▸ Directions: Repeat the records below word for word, from the line containing "This screenshot has width=443, height=290." through the end of the records, including both ends. Leave the pictures out of your answer.
--- start Given data ---
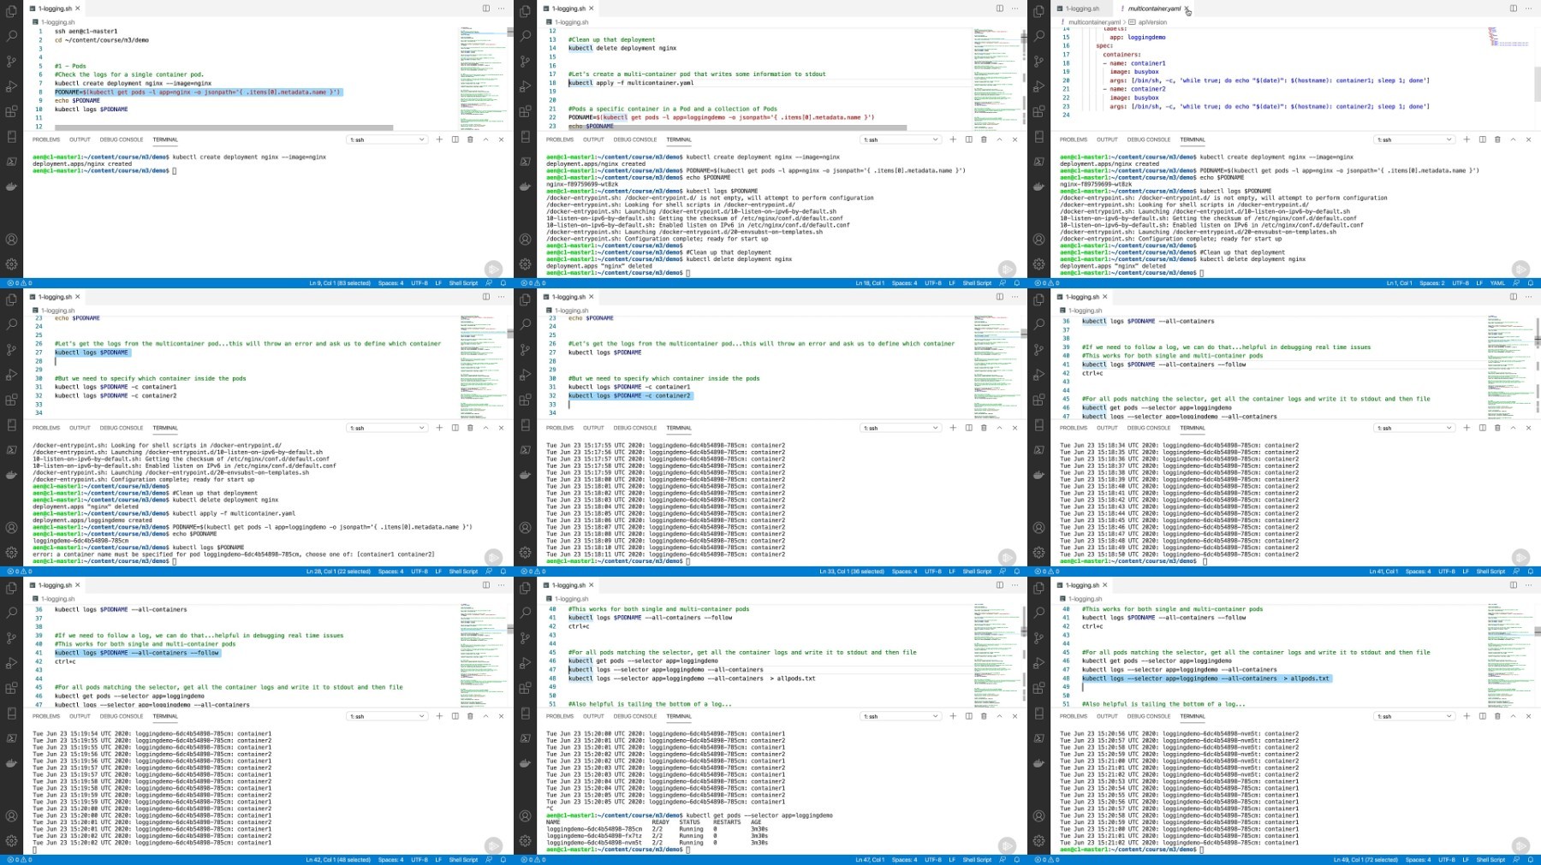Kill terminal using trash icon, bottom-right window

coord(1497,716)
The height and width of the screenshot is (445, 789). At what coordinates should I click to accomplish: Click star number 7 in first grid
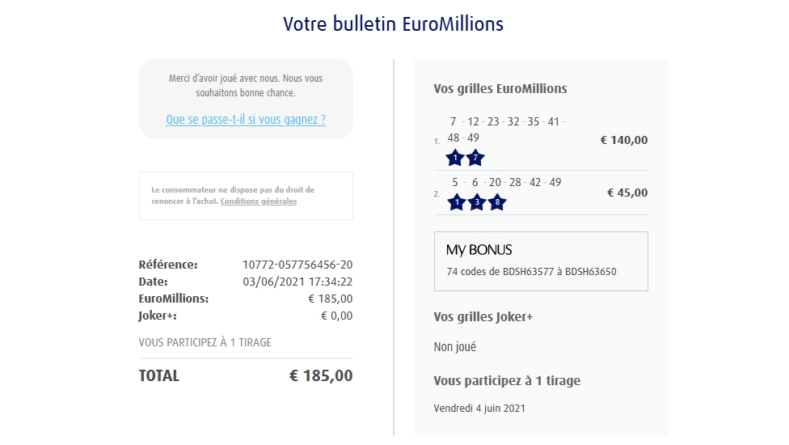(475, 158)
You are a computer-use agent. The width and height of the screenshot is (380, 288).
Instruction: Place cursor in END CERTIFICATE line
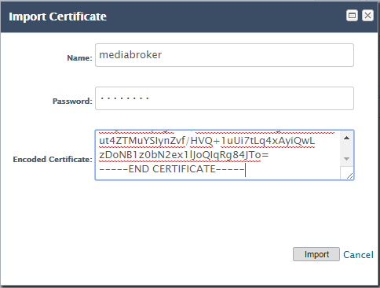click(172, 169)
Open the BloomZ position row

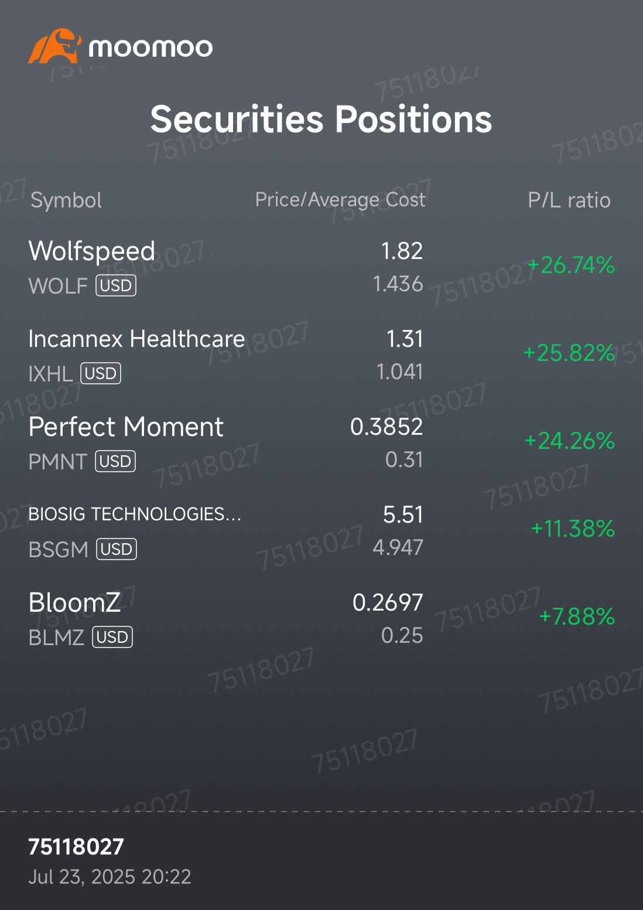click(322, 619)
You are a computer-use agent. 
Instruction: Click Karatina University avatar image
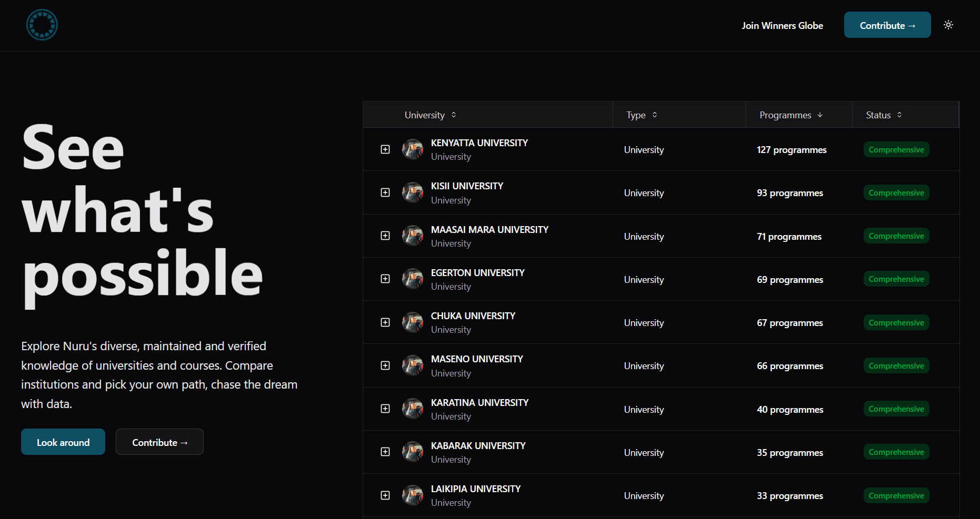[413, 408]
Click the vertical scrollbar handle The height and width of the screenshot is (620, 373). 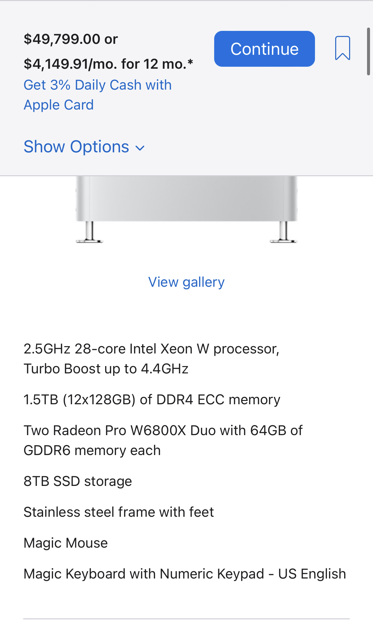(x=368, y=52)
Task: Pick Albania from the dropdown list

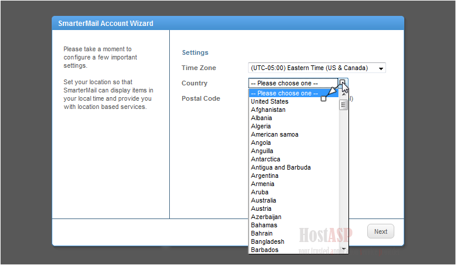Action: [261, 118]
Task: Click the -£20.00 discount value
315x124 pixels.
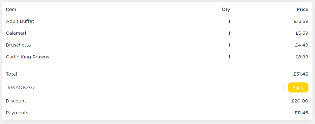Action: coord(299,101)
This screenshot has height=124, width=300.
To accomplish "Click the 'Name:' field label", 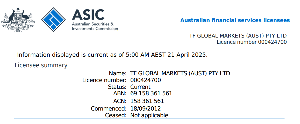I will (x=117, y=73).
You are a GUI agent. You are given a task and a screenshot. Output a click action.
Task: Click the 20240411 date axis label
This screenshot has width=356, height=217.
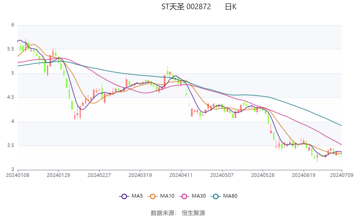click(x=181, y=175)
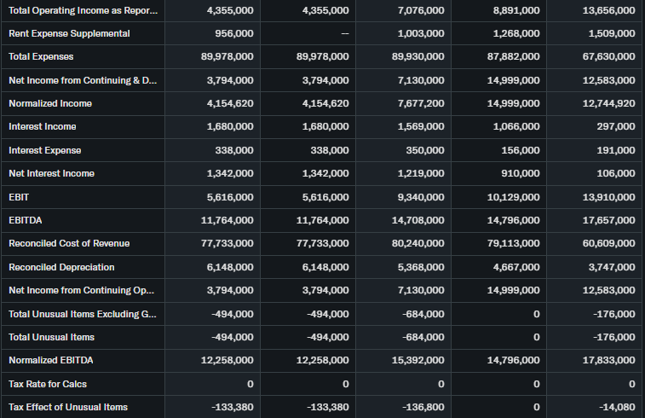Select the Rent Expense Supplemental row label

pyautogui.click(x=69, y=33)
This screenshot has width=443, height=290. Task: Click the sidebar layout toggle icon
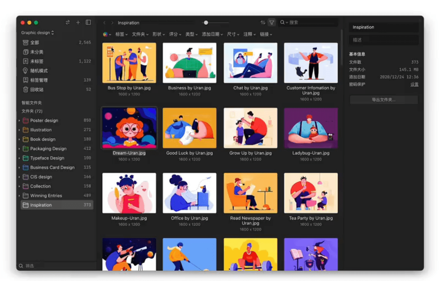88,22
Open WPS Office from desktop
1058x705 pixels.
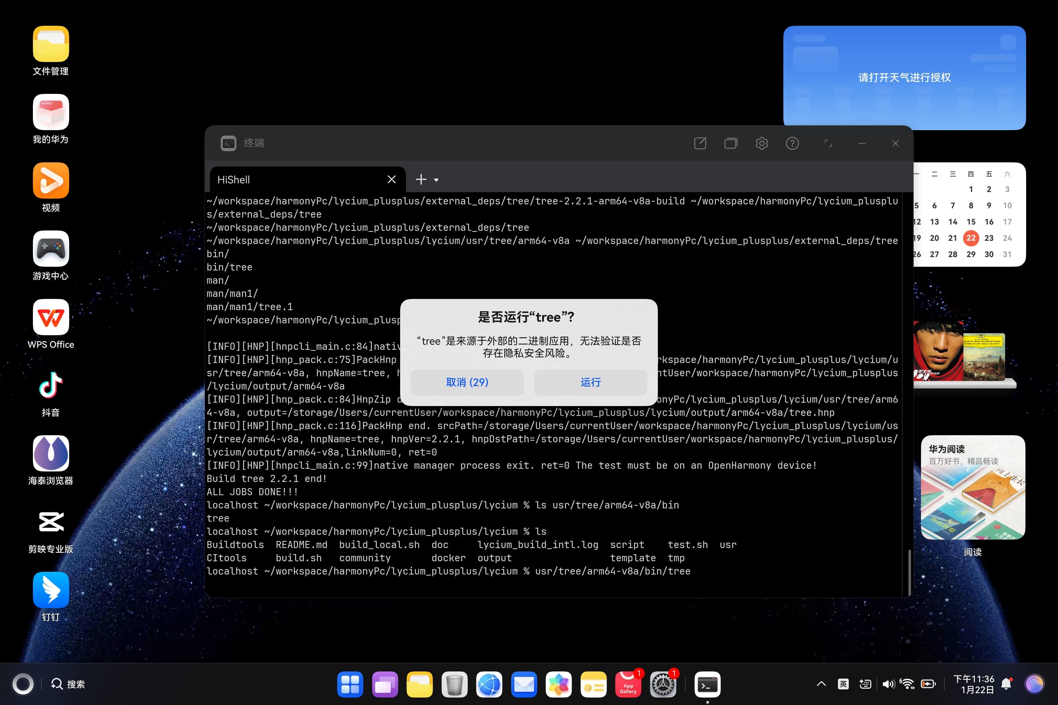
--- end Given data ---
▸ Solution for this exercise:
This screenshot has width=443, height=290. Task: Click the sidebar layout toggle icon
88,22
Open WPS Office from desktop
1058x705 pixels.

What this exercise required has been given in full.